As a flood of data puts increasing pressure on the storage requirements of small and midsize businesses, midmarket storage specialist QNAP Systems is offering additions for the high-end SMB market segment with two 16-drive 3U rack mount Turbo network-attached storage models with up to 64-terabyte storage capacity using 4TB drives.
The TS-EC1679U-RP and TS-1679U-RP are powered by the Intel Xeon processor and the Intel Core i3 processor, respectively, and are currently shipping.
The TS-EC1679U-RP is a 16-drive 3U rack mount unit with a Quad-core Xeon Processor E3-1225 (3.1GHz), double-data rate type 3 (DDR3) ECC RAM, 600W redundant power supply, two expansion slots for storage expansion and network expansion and four Gigabit LAN ports with a variety of expansion options for Gigabit + 10 Gigabit Ethernet networking.
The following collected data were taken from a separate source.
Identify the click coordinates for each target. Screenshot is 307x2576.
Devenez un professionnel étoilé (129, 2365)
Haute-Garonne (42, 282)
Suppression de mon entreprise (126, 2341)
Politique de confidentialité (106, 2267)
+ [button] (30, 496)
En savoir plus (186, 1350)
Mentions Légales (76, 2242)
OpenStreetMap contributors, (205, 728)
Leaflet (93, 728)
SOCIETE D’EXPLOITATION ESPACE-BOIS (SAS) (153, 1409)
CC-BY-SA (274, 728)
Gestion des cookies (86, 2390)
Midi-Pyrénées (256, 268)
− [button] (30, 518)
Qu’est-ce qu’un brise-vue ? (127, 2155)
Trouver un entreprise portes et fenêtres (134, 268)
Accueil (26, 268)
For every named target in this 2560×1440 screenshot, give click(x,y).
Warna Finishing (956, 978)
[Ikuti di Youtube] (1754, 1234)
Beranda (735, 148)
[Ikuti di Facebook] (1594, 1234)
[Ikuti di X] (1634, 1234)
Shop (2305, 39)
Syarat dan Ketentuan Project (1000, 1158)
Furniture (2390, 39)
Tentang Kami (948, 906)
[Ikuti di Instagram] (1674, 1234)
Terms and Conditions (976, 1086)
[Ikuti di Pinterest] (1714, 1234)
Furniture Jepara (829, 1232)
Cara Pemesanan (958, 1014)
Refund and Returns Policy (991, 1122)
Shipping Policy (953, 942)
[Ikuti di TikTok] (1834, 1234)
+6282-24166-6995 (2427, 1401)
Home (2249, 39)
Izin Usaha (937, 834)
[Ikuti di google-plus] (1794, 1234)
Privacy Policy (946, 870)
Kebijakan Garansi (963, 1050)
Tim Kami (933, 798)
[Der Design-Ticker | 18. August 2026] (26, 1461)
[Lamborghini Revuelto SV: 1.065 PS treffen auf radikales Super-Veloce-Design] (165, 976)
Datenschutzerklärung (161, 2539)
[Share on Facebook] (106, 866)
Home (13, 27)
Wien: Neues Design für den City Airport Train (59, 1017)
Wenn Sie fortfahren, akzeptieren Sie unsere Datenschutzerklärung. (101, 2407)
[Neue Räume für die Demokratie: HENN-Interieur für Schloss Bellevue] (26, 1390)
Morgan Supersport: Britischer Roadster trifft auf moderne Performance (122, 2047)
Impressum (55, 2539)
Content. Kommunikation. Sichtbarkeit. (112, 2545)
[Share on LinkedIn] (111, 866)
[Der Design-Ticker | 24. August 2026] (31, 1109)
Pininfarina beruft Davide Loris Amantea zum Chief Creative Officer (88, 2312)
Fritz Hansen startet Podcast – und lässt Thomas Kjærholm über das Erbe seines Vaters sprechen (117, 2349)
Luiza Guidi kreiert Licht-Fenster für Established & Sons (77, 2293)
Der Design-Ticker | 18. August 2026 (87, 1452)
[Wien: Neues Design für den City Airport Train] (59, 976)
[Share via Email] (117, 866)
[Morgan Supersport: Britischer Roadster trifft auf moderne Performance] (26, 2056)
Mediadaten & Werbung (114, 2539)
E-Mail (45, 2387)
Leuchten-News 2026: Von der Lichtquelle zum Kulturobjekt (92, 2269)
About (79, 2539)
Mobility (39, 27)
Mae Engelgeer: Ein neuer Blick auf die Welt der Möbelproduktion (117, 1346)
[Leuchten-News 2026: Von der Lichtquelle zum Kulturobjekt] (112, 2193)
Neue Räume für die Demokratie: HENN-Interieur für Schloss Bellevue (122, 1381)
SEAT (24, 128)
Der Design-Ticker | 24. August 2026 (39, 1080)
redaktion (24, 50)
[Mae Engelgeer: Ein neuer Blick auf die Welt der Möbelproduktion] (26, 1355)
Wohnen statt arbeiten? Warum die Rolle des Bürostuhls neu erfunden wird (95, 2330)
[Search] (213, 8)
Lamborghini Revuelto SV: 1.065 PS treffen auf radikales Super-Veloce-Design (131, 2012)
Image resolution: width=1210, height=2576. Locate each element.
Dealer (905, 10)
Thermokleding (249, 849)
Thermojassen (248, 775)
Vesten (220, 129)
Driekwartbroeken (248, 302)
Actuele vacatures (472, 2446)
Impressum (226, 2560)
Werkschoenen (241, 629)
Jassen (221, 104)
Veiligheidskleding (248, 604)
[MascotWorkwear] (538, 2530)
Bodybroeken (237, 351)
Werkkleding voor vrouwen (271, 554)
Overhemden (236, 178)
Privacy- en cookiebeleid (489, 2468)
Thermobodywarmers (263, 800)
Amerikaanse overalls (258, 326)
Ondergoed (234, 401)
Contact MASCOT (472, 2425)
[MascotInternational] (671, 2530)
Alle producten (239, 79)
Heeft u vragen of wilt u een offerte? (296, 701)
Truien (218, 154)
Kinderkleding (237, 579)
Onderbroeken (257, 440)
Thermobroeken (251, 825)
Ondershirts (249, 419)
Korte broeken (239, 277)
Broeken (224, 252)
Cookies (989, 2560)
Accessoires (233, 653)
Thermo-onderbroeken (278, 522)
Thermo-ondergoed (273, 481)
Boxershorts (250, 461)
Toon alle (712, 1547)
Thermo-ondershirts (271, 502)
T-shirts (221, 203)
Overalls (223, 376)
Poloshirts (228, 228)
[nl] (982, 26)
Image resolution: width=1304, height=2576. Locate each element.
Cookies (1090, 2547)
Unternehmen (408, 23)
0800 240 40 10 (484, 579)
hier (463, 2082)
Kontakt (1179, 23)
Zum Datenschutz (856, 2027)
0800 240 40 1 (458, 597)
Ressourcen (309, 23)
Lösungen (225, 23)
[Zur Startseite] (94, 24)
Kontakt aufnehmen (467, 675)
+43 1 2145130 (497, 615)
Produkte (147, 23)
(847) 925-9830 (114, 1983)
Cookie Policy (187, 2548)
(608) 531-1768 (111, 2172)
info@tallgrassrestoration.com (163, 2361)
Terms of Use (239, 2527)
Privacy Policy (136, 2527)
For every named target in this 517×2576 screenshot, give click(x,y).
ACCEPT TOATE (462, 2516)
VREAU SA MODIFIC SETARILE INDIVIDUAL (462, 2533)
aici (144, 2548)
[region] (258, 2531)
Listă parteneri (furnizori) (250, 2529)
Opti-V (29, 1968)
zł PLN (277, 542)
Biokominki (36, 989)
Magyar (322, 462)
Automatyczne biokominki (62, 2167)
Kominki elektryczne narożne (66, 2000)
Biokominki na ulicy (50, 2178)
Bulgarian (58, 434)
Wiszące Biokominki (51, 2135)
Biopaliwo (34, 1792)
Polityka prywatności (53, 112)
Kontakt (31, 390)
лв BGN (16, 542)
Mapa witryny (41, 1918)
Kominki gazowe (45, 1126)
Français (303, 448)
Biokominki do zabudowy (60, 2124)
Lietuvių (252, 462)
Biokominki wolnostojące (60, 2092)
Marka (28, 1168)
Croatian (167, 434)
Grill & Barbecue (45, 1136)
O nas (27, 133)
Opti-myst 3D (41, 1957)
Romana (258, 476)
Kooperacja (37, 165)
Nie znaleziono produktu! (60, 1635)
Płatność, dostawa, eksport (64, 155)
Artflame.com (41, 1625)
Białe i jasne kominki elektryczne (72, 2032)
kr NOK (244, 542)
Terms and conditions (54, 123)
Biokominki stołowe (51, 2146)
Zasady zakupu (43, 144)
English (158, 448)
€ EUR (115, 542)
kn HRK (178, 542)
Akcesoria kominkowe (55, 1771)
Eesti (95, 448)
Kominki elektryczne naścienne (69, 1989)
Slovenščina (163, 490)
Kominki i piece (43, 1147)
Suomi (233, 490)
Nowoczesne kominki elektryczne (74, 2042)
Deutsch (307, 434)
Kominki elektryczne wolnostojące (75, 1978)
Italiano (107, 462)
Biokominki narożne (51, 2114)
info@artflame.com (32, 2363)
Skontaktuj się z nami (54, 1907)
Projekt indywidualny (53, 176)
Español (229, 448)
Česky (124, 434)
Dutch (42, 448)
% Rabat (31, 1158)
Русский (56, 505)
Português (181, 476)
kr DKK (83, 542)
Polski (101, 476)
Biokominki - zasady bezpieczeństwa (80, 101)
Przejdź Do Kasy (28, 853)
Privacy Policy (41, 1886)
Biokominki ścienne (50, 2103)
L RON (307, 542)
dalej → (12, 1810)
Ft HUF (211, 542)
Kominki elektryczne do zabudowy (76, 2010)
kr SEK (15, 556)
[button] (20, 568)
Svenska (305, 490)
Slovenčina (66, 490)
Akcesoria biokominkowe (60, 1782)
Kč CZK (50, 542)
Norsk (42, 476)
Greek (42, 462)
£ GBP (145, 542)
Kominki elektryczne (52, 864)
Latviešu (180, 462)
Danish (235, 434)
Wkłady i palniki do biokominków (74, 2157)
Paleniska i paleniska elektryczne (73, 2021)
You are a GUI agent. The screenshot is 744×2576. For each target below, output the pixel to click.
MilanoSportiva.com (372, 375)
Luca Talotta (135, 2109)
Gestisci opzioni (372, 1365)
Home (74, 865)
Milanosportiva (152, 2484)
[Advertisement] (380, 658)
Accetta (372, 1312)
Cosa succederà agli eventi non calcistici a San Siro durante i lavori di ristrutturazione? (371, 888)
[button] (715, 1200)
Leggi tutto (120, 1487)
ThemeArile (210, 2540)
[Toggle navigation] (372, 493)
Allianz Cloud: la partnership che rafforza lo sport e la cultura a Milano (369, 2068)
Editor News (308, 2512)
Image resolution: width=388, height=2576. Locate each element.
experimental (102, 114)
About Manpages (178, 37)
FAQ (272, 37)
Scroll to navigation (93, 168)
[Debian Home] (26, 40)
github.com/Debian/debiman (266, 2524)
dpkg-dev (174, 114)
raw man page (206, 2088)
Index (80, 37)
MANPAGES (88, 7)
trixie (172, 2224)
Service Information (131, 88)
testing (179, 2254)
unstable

The TS-1679U-RP is a 16-drive 2U rack mount unit with a dual-core Core i3-2120 processor (3.3GHz), DDR3 RAM, 600W redundant power supply, two storage and network expansion slots and four Gigabit LAN ports.
The appliances support file-sharing in mixed Windows, Mac, Linux and Unix environments, private cloud storage, and high-performance computing applications, such as high-definition video editing, as well as network-wide backups. Both models feature the companys network-attached storage (NAS) management software, as well as user privilege design, Windows AD integration, Lightweight Directory Access Protocol (LDAP) server and client implementation applications.
Designed for network shared storage for virtual server environments, the appliances can simultaneously provide storage solutions for IP-SAN (iSCSI) and NAS implementations and are VMware-ready, Citrix-ready, and Windows Hyper-V-compliant, according to a company release. To reduce failure points, the new models are designed with cable-less backplanes connecting drives to the controller board. The hardware’s intrusion-detection feature generates a log entry and alerts the administrators when the chassis is opened.
In addition, both models have optional 10GbE networking and 6G-bps serial ATA (SATA) interfaces, achieving 2,000MB per second and 200,000 input/output per second (IOPS) throughput, as well as a hot-swappable power supply and cooling fan modules. The rapid growth of data and the demanding requirements for efficiency and reliability require high-performance network-attached storage solutions, David Tuhy, general manager of Intel’s Storage Group, said in a statement.
The two storage appliances also support redundant array of independent disks (RAID) 0, 1, 10, 5, 6, 5+ hot spare, 6+ hot spare, 10+ hot spare, single-disk, just a bunch of disks (JBOD) and other formats, as well as the Global Hot Spare, which allows a spare drive to replace a failed drive on any RAID volume on the NAS for automatic RAID data rebuilding.
Performance is only part of the equation, though; the new models also raise the bar on reliability and uptime by reducing failure points and maximizing redundancy in critical components so the system administrators have peace of mind they made the right choice for their networked storage, Meiji Chang, general manager of QNAP, said in a statement.